(Source data)
---
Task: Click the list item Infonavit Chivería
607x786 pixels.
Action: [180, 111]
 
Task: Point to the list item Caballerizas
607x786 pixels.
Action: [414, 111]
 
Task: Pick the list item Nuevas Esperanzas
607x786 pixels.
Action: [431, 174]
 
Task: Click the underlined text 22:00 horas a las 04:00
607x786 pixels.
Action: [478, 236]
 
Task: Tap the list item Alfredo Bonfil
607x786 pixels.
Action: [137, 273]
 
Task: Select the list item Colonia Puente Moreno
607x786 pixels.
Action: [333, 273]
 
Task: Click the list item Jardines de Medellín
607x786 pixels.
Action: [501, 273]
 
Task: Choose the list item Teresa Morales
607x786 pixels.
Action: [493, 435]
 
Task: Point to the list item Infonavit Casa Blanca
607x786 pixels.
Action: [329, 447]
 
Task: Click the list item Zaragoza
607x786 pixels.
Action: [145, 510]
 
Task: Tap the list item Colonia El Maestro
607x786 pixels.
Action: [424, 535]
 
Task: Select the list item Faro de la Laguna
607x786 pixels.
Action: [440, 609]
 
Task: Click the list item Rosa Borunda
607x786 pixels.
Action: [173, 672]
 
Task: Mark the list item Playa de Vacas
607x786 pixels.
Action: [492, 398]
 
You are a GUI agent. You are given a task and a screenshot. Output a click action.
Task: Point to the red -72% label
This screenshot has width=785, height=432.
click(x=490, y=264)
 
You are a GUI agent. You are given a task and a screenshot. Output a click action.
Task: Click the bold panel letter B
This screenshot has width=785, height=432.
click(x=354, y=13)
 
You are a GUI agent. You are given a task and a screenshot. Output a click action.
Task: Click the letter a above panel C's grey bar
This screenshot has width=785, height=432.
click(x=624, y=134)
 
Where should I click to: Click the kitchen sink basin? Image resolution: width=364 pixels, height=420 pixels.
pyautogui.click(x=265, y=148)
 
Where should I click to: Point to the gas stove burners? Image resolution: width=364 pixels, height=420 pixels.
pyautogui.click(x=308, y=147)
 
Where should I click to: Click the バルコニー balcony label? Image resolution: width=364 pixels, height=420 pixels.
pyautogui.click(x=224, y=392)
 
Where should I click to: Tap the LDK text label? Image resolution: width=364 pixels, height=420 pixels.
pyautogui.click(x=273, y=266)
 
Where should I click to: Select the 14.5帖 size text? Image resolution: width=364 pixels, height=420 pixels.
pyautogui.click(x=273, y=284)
---
Instructions to follow: How many lines in the records above contain the word "resolution"? Reply with the number only.

Answer to the problem: 5